▸ SHORT EXERCISE:
Reproduce the data verbatim, from its very first line down through the line containing "images is located at coordinates (169, 155).", including both ends.

>>>

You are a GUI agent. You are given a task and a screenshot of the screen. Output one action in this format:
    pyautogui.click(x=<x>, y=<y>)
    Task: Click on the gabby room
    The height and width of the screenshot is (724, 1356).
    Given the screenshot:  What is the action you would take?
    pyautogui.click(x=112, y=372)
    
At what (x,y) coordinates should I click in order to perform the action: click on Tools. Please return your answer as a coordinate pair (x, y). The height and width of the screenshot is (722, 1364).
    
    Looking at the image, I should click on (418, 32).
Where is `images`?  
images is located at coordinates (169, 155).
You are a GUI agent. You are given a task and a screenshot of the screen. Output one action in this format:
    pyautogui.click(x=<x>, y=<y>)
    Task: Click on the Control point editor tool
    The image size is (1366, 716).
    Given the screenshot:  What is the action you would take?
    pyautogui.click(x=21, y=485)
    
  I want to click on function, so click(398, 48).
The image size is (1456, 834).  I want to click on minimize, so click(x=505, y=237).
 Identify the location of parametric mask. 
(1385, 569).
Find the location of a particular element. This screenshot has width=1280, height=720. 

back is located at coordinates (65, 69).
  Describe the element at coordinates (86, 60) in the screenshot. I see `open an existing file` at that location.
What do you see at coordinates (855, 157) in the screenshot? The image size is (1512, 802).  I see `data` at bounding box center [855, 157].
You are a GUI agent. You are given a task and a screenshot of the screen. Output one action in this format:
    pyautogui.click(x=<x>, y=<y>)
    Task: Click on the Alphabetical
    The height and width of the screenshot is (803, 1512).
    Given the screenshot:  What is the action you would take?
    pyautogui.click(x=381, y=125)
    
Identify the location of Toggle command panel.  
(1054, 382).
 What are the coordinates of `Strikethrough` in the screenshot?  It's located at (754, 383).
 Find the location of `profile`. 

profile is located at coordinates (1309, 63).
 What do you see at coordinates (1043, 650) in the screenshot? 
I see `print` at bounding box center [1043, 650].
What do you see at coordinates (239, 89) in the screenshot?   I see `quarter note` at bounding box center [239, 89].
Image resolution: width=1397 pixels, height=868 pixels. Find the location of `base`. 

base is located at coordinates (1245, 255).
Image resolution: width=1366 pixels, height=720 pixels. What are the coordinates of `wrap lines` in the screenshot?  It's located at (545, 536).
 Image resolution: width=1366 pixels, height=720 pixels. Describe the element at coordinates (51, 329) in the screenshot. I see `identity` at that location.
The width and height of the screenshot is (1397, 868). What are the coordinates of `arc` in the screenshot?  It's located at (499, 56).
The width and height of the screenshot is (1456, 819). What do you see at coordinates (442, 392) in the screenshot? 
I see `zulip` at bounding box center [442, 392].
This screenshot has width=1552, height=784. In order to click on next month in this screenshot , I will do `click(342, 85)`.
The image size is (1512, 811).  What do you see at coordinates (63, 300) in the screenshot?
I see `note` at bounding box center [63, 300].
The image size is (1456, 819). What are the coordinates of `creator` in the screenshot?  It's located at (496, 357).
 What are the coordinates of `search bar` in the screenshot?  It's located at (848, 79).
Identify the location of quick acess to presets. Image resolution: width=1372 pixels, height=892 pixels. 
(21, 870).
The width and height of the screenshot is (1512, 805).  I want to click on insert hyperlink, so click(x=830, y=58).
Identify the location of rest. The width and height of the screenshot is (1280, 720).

<<<

▸ OUTPUT BELOW:
You are a GUI agent. You are given a task and a screenshot of the screen. Output one action in this format:
    pyautogui.click(x=<x>, y=<y>)
    Task: Click on the gabby room
    The height and width of the screenshot is (724, 1356).
    Given the screenshot:  What is the action you would take?
    pyautogui.click(x=112, y=372)
    
At what (x,y) coordinates should I click in order to perform the action: click on Tools. Please return your answer as a coordinate pair (x, y). The height and width of the screenshot is (722, 1364).
    
    Looking at the image, I should click on (418, 32).
Where is `images`?  
images is located at coordinates (169, 155).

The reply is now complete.